**ACTIVITY:** Output the data below in full, byte for byte. Nothing may differ.

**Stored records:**
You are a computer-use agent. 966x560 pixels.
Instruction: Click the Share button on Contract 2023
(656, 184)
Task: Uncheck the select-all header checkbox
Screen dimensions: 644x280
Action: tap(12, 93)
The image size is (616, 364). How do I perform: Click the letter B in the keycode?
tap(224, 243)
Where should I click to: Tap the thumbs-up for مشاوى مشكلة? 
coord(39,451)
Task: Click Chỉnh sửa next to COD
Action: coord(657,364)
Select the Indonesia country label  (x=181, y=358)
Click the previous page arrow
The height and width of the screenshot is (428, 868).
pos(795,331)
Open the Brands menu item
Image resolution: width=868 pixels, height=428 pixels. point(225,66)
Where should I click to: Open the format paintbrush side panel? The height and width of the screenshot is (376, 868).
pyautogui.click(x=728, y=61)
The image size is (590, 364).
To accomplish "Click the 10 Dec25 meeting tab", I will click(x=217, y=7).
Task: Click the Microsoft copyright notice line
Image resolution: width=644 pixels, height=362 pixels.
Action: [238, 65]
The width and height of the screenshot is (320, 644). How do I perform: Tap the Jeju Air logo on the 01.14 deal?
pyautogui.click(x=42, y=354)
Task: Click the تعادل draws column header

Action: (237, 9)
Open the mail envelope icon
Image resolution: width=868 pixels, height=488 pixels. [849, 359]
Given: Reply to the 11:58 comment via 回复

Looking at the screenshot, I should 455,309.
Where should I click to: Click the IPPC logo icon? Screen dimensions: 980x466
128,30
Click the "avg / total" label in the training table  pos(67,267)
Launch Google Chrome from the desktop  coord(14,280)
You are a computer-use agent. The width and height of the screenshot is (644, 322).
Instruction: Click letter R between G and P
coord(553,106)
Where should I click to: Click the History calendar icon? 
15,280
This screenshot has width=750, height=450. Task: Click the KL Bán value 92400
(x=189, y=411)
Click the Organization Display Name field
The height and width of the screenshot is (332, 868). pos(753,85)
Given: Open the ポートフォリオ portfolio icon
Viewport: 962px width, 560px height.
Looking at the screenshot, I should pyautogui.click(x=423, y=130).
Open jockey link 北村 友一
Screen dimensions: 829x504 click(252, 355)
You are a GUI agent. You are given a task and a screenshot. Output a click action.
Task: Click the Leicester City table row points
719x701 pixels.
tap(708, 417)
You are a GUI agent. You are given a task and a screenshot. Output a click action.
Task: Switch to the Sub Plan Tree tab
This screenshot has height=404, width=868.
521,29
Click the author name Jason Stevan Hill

**OUTPUT OF THE TASK:**
You are a computer-use agent. 966x560 pixels.
Instruction: Click the Share button on Contract 2023
(656, 184)
Task: Uncheck the select-all header checkbox
Screen dimensions: 644x280
Action: tap(12, 93)
The image size is (616, 364). How do I perform: Click the letter B in the keycode?
tap(224, 243)
Where should I click to: Tap the thumbs-up for مشاوى مشكلة? 
coord(39,451)
Task: Click Chỉnh sửa next to COD
Action: coord(657,364)
Select the Indonesia country label  (x=181, y=358)
Click the previous page arrow
The height and width of the screenshot is (428, 868).
pos(795,331)
Open the Brands menu item
Image resolution: width=868 pixels, height=428 pixels. point(225,66)
Where should I click to: Open the format paintbrush side panel? The height and width of the screenshot is (376, 868).
pyautogui.click(x=728, y=61)
The image size is (590, 364).
To accomplish "Click the 10 Dec25 meeting tab", I will click(x=217, y=7).
Task: Click the Microsoft copyright notice line
Image resolution: width=644 pixels, height=362 pixels.
Action: [238, 65]
The width and height of the screenshot is (320, 644). How do I perform: Tap the Jeju Air logo on the 01.14 deal?
pyautogui.click(x=42, y=354)
Task: Click the تعادل draws column header

Action: (237, 9)
Open the mail envelope icon
Image resolution: width=868 pixels, height=488 pixels. [849, 359]
Given: Reply to the 11:58 comment via 回复

Looking at the screenshot, I should 455,309.
Where should I click to: Click the IPPC logo icon? Screen dimensions: 980x466
128,30
Click the "avg / total" label in the training table  pos(67,267)
Launch Google Chrome from the desktop  coord(14,280)
You are a computer-use agent. The width and height of the screenshot is (644, 322).
Instruction: Click letter R between G and P
coord(553,106)
Where should I click to: Click the History calendar icon? 
15,280
This screenshot has width=750, height=450. Task: Click the KL Bán value 92400
(x=189, y=411)
Click the Organization Display Name field
The height and width of the screenshot is (332, 868). pos(753,85)
Given: Open the ポートフォリオ portfolio icon
Viewport: 962px width, 560px height.
Looking at the screenshot, I should pyautogui.click(x=423, y=130).
Open jockey link 北村 友一
Screen dimensions: 829x504 click(252, 355)
You are a GUI agent. You are given a task and a screenshot. Output a click action.
Task: Click the Leicester City table row points
719x701 pixels.
tap(708, 417)
You are a GUI agent. You are given a task and a screenshot. Output a click action.
Task: Switch to the Sub Plan Tree tab
This screenshot has height=404, width=868.
521,29
Click the author name Jason Stevan Hill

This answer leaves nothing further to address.